Watch One Fold to rule them all for a more in depth explanation.


reduceLeft is just a convenience method. It is equivalent to

list.tail.foldLeft(list.head)(_)

foldLeft is more generic, you can use it to produce something completely different than what you originally put in. Whereas reduceLeft can only produce an end result of the same type or super type of the collection type. For example:

List(1,3,5).foldLeft(0) { _ + _ }
List(1,3,5).foldLeft(List[String]()) { (a, b) => b.toString :: a }

The foldLeft will apply the closure with the last folded result (first time using initial value) and the next value.

reduceLeft on the other hand will first combine two values from the list and apply those to the closure. Next it will combine the rest of the values with the cumulative result. See:

List(1,3,5).reduceLeft { (a, b) => println("a " + a + ", b " + b); a + b }

If the list is empty foldLeft can present the initial value as a legal result. reduceLeft on the other hand does not have a legal value if it can't find at least one value in the list.

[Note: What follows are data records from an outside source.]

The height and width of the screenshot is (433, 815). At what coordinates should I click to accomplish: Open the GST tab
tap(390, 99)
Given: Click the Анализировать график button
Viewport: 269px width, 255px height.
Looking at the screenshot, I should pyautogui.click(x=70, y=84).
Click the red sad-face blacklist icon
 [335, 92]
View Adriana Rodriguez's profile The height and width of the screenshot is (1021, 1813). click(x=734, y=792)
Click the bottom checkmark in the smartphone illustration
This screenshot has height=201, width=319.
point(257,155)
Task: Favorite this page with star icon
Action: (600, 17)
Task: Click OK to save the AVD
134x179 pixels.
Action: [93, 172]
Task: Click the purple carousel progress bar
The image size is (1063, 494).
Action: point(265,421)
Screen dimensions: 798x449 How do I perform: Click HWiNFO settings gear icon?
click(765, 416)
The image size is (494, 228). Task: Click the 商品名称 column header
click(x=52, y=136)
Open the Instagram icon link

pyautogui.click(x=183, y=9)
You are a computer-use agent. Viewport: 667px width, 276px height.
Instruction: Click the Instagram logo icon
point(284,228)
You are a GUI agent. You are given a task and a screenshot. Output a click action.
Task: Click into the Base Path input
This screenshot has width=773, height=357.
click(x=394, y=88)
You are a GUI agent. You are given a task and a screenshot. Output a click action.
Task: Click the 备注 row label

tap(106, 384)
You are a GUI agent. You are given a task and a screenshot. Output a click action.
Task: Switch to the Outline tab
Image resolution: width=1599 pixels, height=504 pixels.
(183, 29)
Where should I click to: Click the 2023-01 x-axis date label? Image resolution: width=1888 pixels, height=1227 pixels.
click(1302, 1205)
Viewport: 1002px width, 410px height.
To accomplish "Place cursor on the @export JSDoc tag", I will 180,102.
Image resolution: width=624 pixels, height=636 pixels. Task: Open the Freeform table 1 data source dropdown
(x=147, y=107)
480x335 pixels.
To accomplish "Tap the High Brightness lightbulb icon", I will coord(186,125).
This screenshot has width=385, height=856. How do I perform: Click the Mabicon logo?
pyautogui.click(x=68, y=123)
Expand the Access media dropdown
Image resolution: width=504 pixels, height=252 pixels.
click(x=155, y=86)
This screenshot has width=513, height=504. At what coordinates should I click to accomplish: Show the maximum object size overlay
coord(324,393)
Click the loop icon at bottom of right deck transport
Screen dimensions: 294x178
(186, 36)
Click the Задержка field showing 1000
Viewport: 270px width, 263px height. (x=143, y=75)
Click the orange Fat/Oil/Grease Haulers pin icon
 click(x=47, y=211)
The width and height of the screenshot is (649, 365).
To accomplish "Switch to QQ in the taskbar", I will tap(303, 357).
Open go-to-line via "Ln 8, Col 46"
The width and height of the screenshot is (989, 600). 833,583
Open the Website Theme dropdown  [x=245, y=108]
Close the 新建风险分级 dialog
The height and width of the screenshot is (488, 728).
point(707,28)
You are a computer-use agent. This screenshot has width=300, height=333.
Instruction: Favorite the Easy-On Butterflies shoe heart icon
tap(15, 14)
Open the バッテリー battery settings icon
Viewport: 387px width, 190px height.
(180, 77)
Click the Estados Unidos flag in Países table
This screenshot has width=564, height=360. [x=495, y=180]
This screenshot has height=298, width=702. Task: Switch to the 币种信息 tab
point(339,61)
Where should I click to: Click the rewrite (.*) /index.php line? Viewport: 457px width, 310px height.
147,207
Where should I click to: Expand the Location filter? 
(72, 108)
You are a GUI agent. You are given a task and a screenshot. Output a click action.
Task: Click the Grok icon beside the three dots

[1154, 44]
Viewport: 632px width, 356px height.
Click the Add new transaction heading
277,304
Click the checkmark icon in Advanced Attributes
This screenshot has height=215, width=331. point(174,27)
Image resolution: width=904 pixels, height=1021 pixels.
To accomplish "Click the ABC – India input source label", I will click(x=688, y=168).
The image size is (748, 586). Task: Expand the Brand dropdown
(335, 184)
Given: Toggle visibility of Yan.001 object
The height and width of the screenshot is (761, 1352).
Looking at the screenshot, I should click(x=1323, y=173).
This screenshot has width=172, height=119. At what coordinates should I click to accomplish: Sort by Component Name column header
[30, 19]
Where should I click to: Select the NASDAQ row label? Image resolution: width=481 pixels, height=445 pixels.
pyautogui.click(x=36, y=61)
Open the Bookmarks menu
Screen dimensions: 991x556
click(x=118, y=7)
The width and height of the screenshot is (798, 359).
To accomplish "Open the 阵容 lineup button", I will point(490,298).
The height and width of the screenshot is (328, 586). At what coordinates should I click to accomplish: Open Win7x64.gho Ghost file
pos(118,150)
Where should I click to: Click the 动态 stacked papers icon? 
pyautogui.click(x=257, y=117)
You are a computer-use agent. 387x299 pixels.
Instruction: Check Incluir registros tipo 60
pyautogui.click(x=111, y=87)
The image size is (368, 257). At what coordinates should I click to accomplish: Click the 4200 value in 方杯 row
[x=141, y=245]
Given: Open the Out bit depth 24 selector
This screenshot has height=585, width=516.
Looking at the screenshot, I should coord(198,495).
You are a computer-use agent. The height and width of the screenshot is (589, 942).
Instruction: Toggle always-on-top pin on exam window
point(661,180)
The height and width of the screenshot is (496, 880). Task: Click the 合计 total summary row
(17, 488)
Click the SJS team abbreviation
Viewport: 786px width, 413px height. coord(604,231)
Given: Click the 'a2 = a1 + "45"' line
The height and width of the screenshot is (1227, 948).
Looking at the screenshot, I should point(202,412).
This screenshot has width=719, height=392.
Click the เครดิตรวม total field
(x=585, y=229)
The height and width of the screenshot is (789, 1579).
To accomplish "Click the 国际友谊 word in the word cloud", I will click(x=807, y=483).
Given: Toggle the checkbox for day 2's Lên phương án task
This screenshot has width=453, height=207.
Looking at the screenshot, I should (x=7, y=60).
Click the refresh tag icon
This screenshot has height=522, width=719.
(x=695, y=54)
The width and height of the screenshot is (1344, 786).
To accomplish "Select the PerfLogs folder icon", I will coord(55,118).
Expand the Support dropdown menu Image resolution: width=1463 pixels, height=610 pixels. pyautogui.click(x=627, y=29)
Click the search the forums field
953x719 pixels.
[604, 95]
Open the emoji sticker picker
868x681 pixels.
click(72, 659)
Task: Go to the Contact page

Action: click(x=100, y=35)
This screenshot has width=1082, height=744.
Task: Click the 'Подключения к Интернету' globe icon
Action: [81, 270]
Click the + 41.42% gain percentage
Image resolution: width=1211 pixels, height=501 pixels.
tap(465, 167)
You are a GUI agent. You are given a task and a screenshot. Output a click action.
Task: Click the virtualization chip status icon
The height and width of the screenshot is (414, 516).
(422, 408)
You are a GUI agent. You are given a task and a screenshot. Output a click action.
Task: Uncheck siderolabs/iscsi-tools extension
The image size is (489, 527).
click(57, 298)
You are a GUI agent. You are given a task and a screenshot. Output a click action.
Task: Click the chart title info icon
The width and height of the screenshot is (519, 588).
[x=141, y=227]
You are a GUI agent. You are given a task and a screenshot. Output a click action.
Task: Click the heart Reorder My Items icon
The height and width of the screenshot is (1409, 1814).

For reference, reduceLeft will error if applied to an empty container with the following error.

java.lang.UnsupportedOperationException: empty.reduceLeft

Reworking the code to use

myList foldLeft(List[String]()) {(a,b) => a+b}

is one potential option. Another is to use the reduceLeftOption variant which returns an Option wrapped result.

myList reduceLeftOption {(a,b) => a+b} match {
  case None    => // handle no result as necessary
  case Some(v) => println(v)
}

The basic reason they are both in Scala standard library is probably because they are both in Haskell standard library (called foldl and foldl1). If reduceLeft wasn't, it would quite often be defined as a convenience method in different projects.


From Functional Programming Principles in Scala (Martin Odersky):

The function reduceLeft is defined in terms of a more general function, foldLeft.

foldLeft is like reduceLeft but takes an accumulator z, as an additional parameter, which is returned when foldLeft is called on an empty list:

(List (x1, ..., xn) foldLeft z)(op) = (...(z op x1) op ...) op x

[as opposed to reduceLeft, which throws an exception when called on an empty list.]

The course (see lecture 5.5) provides abstract definitions of these functions, which illustrates their differences, although they are very similar in their use of pattern matching and recursion.

abstract class List[T] { ...
  def reduceLeft(op: (T,T)=>T) : T = this match{
    case Nil     => throw new Error("Nil.reduceLeft")
    case x :: xs => (xs foldLeft x)(op)
  }
  def foldLeft[U](z: U)(op: (U,T)=>U): U = this match{
    case Nil     => z
    case x :: xs => (xs foldLeft op(z, x))(op)
  }
}

Note that foldLeft returns a value of type U, which is not necessarily the same type as List[T], but reduceLeft returns a value of the same type as the list).